Intrinsic Luminescence Studies on the Apoenzyme and Holoenzyme of Lipoamide Dehydrogenase.

The following fluorescence parameters have been investigated: emission and excitation spectra, relative quantum yields, polarization values and lifetimes of the apo- and holoenzyme of lipoamide dehydrogenase. Furthermore, fluorescence perturbation techniques have been used to characterize qualitatively the tryptophan and flavin environment in the protein. Also emission spectra at low temperature have been recorded to examine changes occurring on strong immobilization of the enzyme.

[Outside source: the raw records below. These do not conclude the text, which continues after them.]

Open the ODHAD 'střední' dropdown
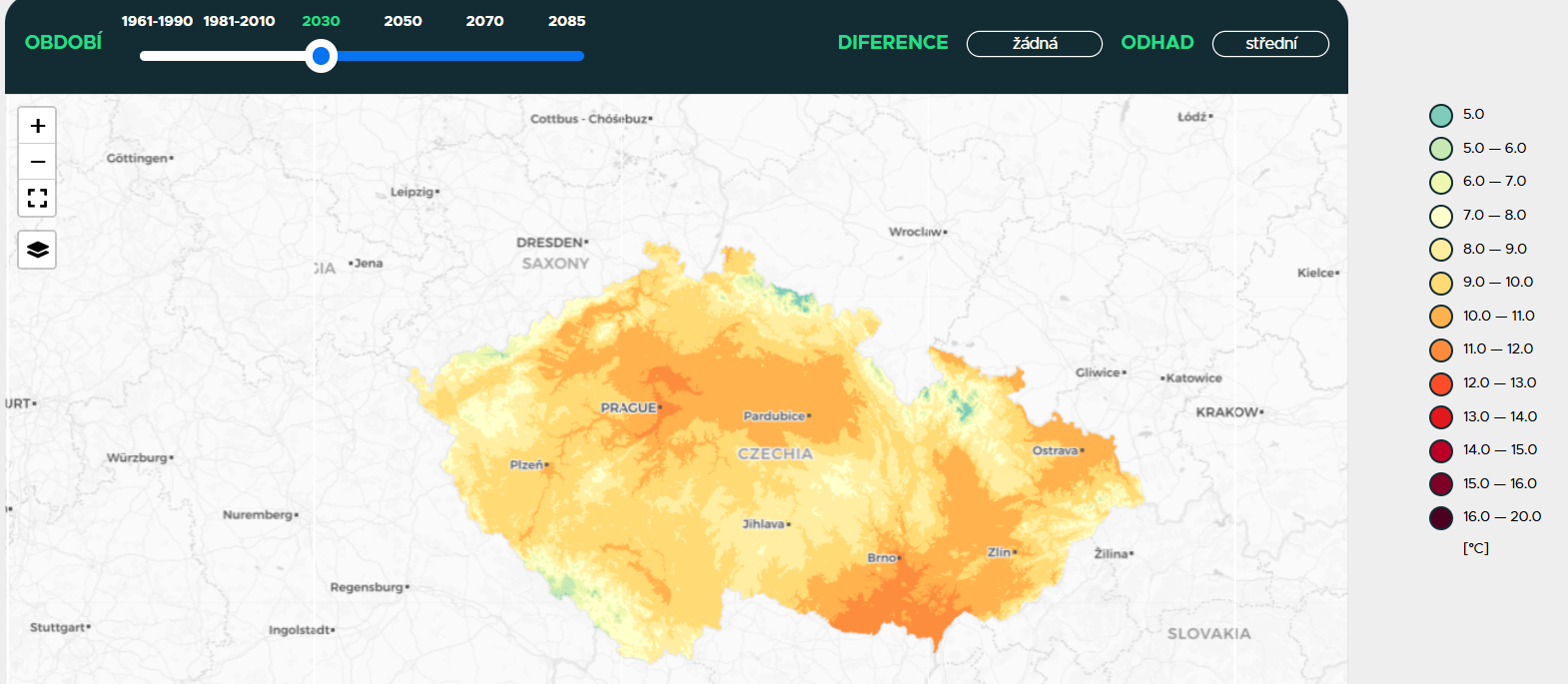 click(1269, 44)
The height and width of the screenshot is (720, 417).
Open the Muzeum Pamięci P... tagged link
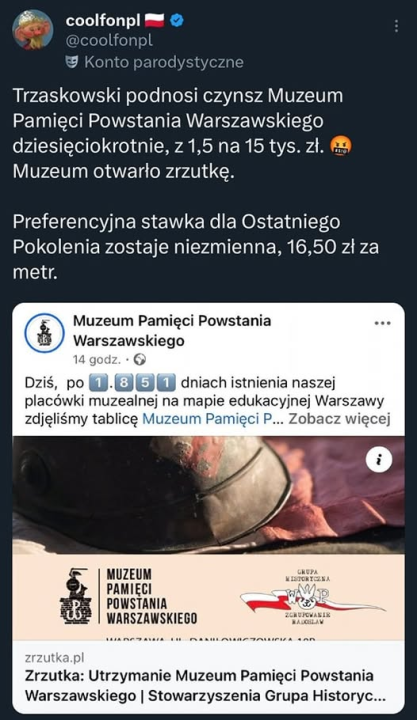(210, 419)
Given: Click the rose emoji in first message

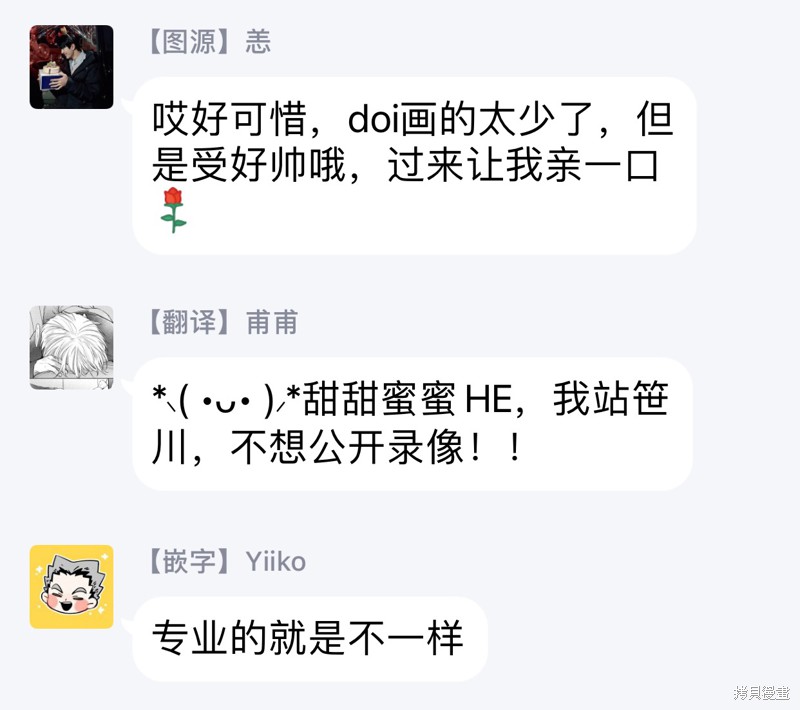Looking at the screenshot, I should pos(173,210).
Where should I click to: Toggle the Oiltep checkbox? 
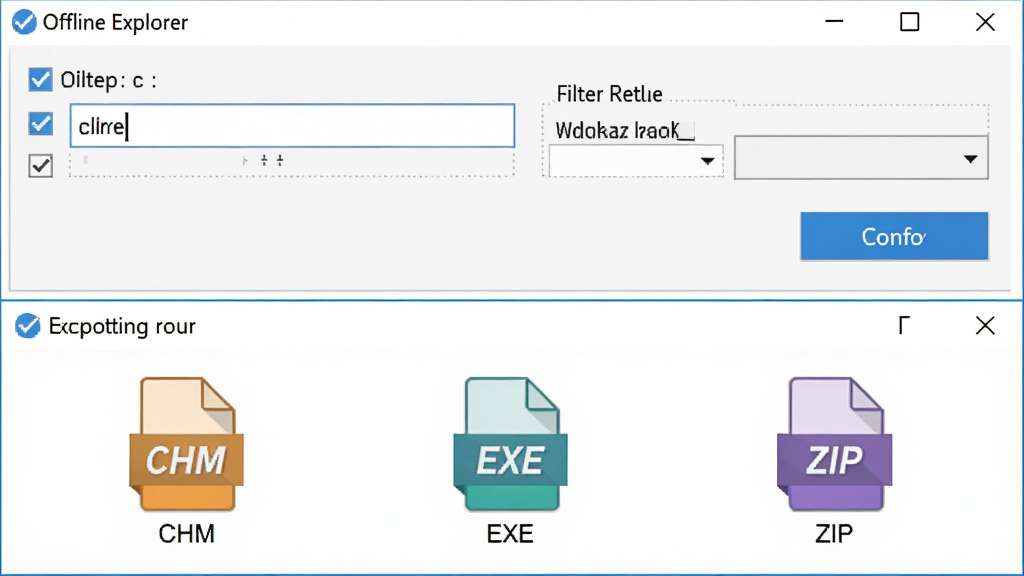(40, 80)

From lifetimes and quantum yields of the protein fluorescence it can be concluded that the molecular structures of the two apoenzymes, which can be prepared from this enzyme, are different. The quenched protein fluorescence of the holoenzyme is characterized by a very short fluorescence lifetime due to radiationless energy transfer from tryptophan to flavin. Excitation polarization spectra of flavin and tryptophan fluorescences show that the chromophores are rigidly bound to the protein. Luminescence studies at liquid nitrogen temperatures reveal that the triplet state of the tryptophanyl-residues is not involved in energy transfer to the flavin. Collisional fluorescence quenching with KI shows in the dimeric holoenzyme, in contrast with the free molecules, only a small reduction in fluorescence intensity of tryptophanyl and flavin residues. Charge effects might be responsible for these observations. It can be derived from the experimental results together with the indication that only one of the two tryptophans is transferring its excitation energy to the flavin, that the distance between donor and acceptor is 1.3-1.6 nm.